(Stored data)
===============
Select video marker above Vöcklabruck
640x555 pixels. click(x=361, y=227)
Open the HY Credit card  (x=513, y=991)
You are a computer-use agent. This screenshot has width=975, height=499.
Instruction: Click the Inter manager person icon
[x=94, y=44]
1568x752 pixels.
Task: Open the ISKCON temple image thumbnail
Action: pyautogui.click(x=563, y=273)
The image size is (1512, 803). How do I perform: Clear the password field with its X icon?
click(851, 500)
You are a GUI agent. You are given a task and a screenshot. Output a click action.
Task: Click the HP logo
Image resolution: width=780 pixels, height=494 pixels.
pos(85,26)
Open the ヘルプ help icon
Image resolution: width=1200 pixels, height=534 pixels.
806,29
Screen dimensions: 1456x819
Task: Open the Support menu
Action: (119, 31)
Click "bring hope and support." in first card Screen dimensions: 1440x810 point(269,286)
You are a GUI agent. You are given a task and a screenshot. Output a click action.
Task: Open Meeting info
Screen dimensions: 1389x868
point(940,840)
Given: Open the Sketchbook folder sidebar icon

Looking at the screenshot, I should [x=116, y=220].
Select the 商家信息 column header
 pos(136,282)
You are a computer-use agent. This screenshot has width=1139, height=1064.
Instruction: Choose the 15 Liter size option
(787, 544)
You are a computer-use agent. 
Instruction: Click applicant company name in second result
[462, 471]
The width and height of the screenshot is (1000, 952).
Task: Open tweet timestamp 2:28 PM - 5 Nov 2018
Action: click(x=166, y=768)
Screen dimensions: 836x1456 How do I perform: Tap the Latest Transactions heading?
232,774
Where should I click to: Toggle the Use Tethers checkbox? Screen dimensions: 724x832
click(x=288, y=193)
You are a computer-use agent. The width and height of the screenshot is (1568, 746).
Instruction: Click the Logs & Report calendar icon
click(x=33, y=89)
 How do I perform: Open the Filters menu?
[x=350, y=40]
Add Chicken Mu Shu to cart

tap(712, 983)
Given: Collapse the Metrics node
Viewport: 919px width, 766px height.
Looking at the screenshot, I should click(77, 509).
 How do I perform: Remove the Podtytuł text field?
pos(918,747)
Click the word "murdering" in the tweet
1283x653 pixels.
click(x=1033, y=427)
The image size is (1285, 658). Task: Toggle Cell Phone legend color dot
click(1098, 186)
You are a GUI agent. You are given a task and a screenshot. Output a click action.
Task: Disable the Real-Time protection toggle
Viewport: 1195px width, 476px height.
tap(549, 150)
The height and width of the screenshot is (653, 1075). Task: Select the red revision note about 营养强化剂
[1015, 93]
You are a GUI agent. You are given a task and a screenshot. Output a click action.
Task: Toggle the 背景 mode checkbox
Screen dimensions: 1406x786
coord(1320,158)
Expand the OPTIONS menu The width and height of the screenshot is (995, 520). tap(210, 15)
===============
Exercise details >>
Among the entries above, find the line with "The image size is (1512, 803)." and the line with "Task: Click the HP logo"; give again exactly these two lines and all lines between them.

Solved problem >>
The image size is (1512, 803). How do I perform: Clear the password field with its X icon?
click(851, 500)
You are a GUI agent. You are given a task and a screenshot. Output a click action.
Task: Click the HP logo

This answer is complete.